All that is wanted is the line with "You are a computer-use" and each line after it to the end of the data below, set down exactly and without pictures.

○ ○ ○ ○ ○ ○ ○

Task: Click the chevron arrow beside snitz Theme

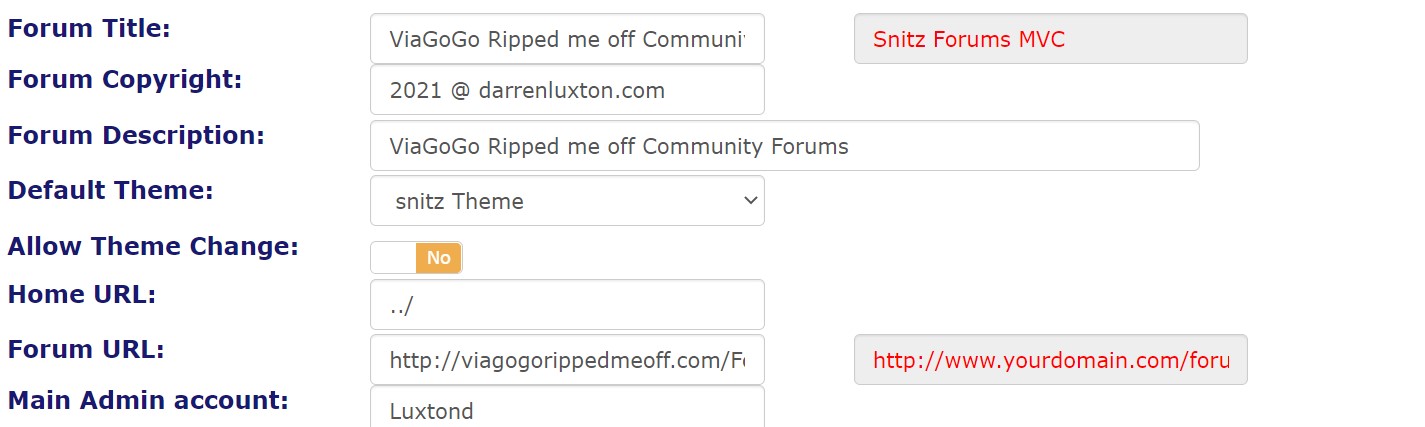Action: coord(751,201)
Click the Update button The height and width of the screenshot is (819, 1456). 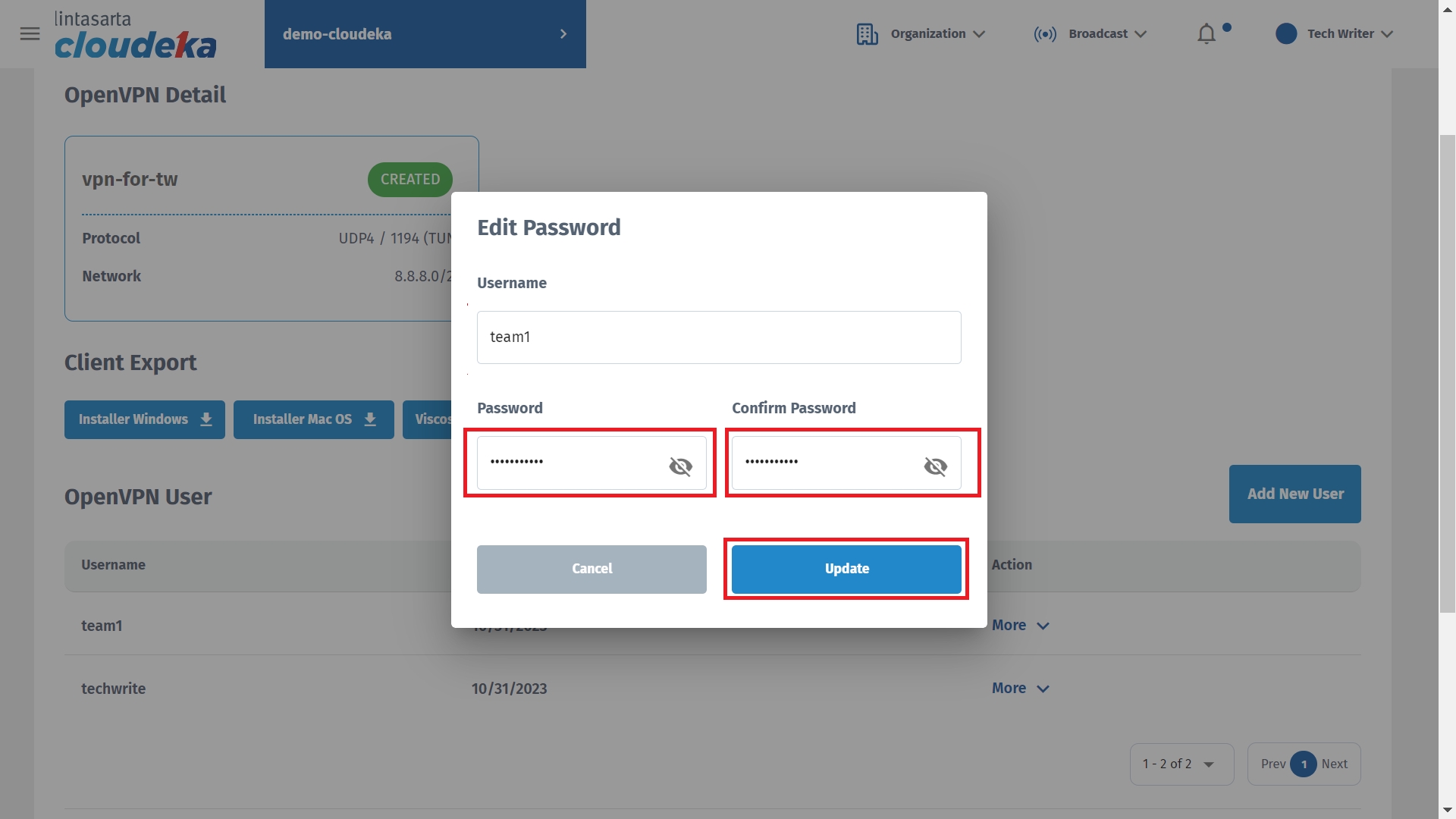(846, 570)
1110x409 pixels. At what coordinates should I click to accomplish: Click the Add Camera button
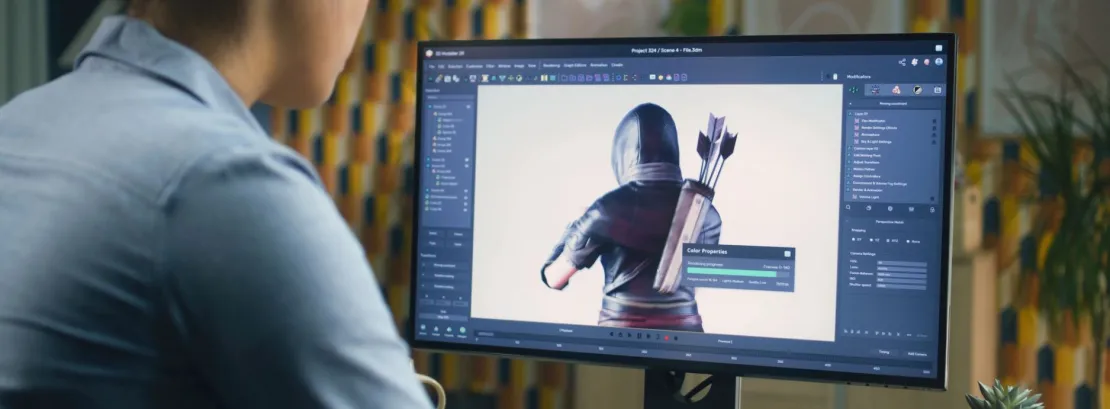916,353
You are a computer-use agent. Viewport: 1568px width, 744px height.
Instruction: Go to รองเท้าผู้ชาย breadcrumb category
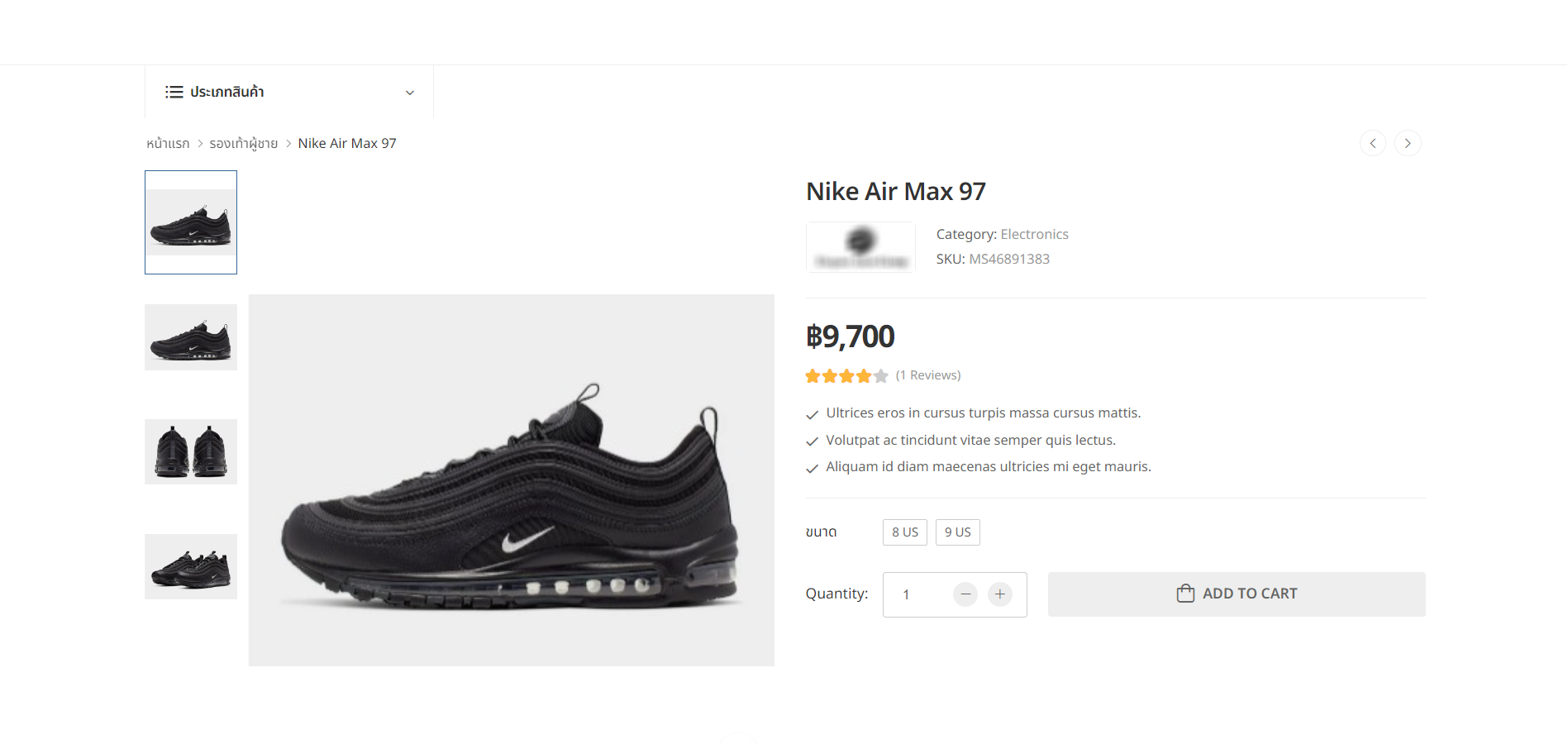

○ ○ ○ ○ ○ ○ ○

### [OUTPUT]
You are a computer-use agent. Viewport: 1568px width, 744px height.
Instruction: Go to รองเท้าผู้ชาย breadcrumb category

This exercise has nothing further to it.